Однако записала, что, по словам Стеллы Элиасберг, на том собрании Корчак выглядел, как Христос на Голгофе.
На него нападали все. Ортодоксальные евреи – за то, что он полонизирует детей. Поляки и ассимилированные евреи – за то, что без надобности прививает воспитанникам чувство еврейского самосознания, затрудняя их интеграцию в польское общество. Сионисты – за то, что не убеждал детей ехать в Палестину. Коммунисты – за то, что не призывал их бороться с капитализмом. Больнее всего для него была критика от самых близких. Стефания Вильчинская тоже считала, что опекунская система, которая выставляет за дверь неподготовленных к жизни подростков, бесчеловечна. Что Доктор пробуждает в детях несбыточные надежды на лучшее, справедливое будущее, морочит им голову фразами о поисках собственного пути, вместо того чтобы учить конкретной профессии. Это ведь она искала рабочие места для тех, кто уходил.

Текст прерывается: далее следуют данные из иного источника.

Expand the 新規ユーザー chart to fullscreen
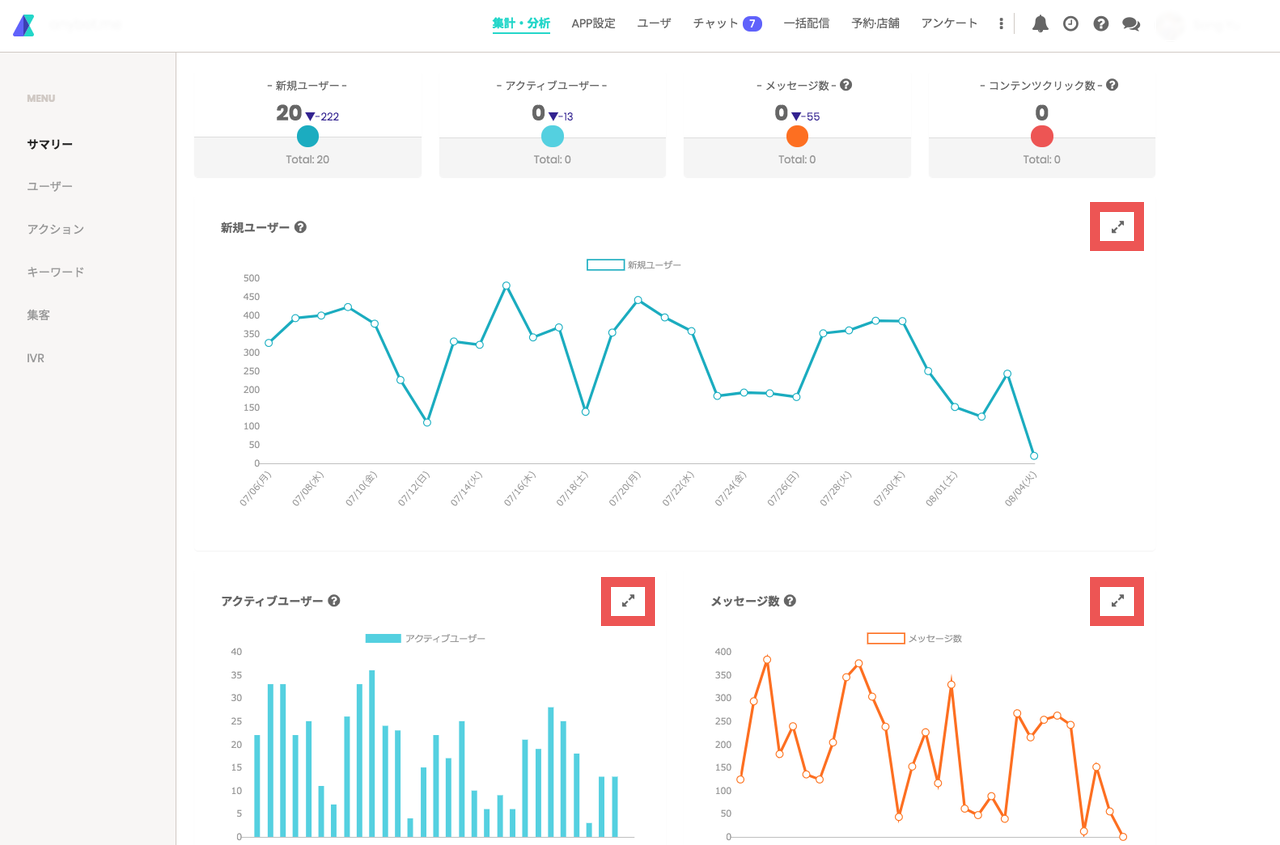The height and width of the screenshot is (845, 1280). click(x=1117, y=227)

Он не ответил на вопросы, которые тогда выкрикнули ему в лицо. И на многие другие, что до сих пор носятся в воздухе. Правда ли то, что он видел только свои идеи, а не живых людей? Что, живя аскетически, как монах, сведя к минимуму личные потребности, он утратил связь с действительностью, забыл, что такое голод и бездомность? Что он был прежде всего ученым и рассматривал Дом сирот как педагогическую лабораторию? Или что он был прежде всего врачом, а врач не может позволить себе привязываться к пациентам и следить за их дальнейшими судьбами? Он давал детям столько, сколько мог. Период защищенности, который укрепляет их физически и психически, дает ощущение собственной значимости, веру в свои силы. Как измерить, как взвесить его усилия? Какими мерками и весами?
В 1933 году из-за кризиса и материальных трудностей пришлось ликвидировать интернат и детский сад в «Ружичке». Ида Мержан осталась без работы.
Я пошла в Дом сирот, просить о протекции. Пани Стефа отправила меня к вдове доктора, С. Элиасберг. Я изложила ей свою просьбу. Она с нескрываемым сочувствием отвечала: «Пани Ида, мне очень жаль, но я никак не могу вам протежировать. Вы коммунистка. Если вы попадетесь, это может навредить Дому сирот, поэтому я вынуждена вам отказать». Помолчав минуту, она добавила: «Может быть, через несколько лет я приду к вам просить работы…» {277} 277 Ida Merżan, Aby nie uległo zapomnieniu…, dz. cyt., s. 124.
Ида нашла место в еврейской организации «Центос» (обществе опеки над сиротами). В 1939 году, перед Катастрофой, она вместе с мужем Авраамом Мержаном успела уехать в Советский Союз. Годы войны провела на Урале и в Казахстане, работая в тамошних детских садах. В феврале 1945 года вернулась в страну, где уже правили и организовывали мир по-своему ее старые друзья. Начала работать в отделе опеки над ребенком Центрального еврейского комитета в Польше, где ее отыскала и действительно пришла просить работы вдова доктора Элиасберга, которая после гибели Дома сирот выбралась из гетто и последние годы оккупации прожила на арийской стороне. Ей было некуда деться и не на что жить. Она ничего не знала о судьбе своей дочери Хелены, которую прямо перед окончанием войны арестовали немцы и вывезли во Вроцлав. Не знала и о судьбе зятя, Шимона Сиркуса, которого в 1942 году арестовали и отправили в Освенцим. Благодаря Иде она устроилась работать в Дом ребенка в Отвоцке, куда помещали уцелевших еврейских детей. Там она дождалась возвращения дочери и зятя. Хелена и Шимон Сиркусы – известные до войны архитекторы, – вернувшись, приняли участие в восстановлении Варшавы.